All the experiments were run in parallel on two GPUs (Nvidia GeForce GTX 1080 Ti). We used the Pytorch framework and Python 3 with CUDA (version 11.2.142). The training and testing required libraries, including Pytorch 0.5.0, Python 3.5 or higher, NumPy, skiamge, imageio, and cv2. The training scale factors for the proposed methods varied from 1, 1.1, 1.2, 1.3, 1.4, … to 4 with a stride of 0.1. The training dataset contained 800 images from the DIV2K [7] dataset. The test dataset was from on three datasets: Set5 [8], Set14 [9], and B100 [10]. For other details, the learning rate was decreased by half after every 200 epochs with an initialization of 10-4 for all the layers. The optimizer is Adam. For better convergence, the L1 loss function, instead of the L2, was used to train the network.
Since RCAN has a better representational ability of the model than RDN, the Meta-RCAN shows a similar value of the evaluated metric with around 40% lower parameters than Meta-RDN (Table 1). Moreover, LAS_C has more fully connected layers in the Meta-Upscale Module, so it has approximately 30% higher values of parameters than LAS_B. However, for the evaluated metric, LAS_B only has a slightly lower value than LAS_C. In the comparison of LAS_B and LAS_A, the more parameters there are, the better the quality of the image.
Compared to the lightweight VDSR, the evaluated metric of LAS_B is slightly higher, but it still requires relatively fewer parameters.

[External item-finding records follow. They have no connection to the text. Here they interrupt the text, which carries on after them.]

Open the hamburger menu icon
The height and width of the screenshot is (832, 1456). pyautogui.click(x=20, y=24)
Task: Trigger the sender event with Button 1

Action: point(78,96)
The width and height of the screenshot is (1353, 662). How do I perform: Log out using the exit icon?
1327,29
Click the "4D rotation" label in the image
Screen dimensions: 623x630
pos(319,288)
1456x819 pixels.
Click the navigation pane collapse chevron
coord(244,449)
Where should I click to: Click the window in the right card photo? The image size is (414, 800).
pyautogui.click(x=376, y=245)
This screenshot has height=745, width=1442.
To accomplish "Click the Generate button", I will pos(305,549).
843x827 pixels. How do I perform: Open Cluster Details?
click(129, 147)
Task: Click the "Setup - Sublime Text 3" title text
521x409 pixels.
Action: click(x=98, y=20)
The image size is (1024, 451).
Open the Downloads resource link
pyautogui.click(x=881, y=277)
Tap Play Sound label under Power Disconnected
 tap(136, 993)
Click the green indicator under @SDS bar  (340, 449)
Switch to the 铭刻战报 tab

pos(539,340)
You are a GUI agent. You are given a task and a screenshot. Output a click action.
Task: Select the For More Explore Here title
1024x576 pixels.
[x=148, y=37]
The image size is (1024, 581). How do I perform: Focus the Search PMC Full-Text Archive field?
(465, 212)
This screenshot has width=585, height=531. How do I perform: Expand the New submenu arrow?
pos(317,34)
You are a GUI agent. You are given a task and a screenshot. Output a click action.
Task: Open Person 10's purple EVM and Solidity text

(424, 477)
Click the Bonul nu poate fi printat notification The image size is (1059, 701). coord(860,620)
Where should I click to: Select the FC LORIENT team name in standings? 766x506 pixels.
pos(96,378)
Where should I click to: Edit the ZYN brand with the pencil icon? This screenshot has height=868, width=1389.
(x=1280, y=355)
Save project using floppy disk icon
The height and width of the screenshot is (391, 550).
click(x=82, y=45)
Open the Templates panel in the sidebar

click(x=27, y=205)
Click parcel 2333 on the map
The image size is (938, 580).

For LAS_A, its parameters are 33% lower than those of VDSR and obtain almost similar evaluated metrics. The results of VDSR are obtained from the original data in Ref. [6], and the results of Meta-RDN [2] are obtained from the pre-trained model created by us.
We present the generated HR images made by LAS_B with several scale factors in Figure 3. The comparison of the proposed methods with others for practically generated x2.0, x3.0, and x4.0 HR images are provided in Figure 4, Figure 5 and Figure 6, respectively. Finally, there is a trade-off between the performance, which is evaluated using PSNR and SSIM metrics, and the cost is assessed using the parameters. The proposed LAS_A with only 400 K parameters makes the proposed model reasonable and realistic for implementation into hardware devices. In particular, it considers non-integer scale factors.

4. Conclusions

Super-resolution with non-integer scale factors is still a practical topic that has gradually gained attention in recent years. Meta-SR [2] is used for tackling this problem. A novel upscale module is proposed to proactively predict the kernel weights based on the corresponding scale factor. Based on this particular design, we need to train only a single model for all arbitrary scale factors. It saves time and effort compared to traditional training to train a specific model for each scale factor. However, it is still computationally expensive. Inspired by Ref. [2], we built a lightweight network, which is suitable for hardware applications. The main contribution of the proposed work is the creation of a single model for each arbitrary scale factor with a low computational cost. Its network is trained from scratch and only needs to be prepared once for all the scale factors.

Author Contributions

Conceptualization, Q.T.D.D. and K.-Y.H.; methodology, Q.T.D.D. and K.-Y.H.; software, Q.T.D.D.; validation, Q.T.D.D.; formal analysis, Q.T.D.D.; investigation, K.-Y.H.; resources, K.-Y.H.; data curation, K.-Y.H.; writing—original draft preparation, Q.T.D.D.; writing—review and editing, K.-Y.H.; visualization, K.-Y.H.; supervision, P.-Y.C.; project administration, P.-Y.C.; funding acquisition, P.-Y.C. All authors have read and agreed to the published version of the manuscript.

Funding

This work was supported in part by the National Science and Technology Council, R.O.C., under NSTC-110-2221-E-006-164-MY3, in part by National Academy of Marine Research, Taiwan, under NAMR-111001, and in part by Qualcomm through a Taiwan University Research Collaboration Project.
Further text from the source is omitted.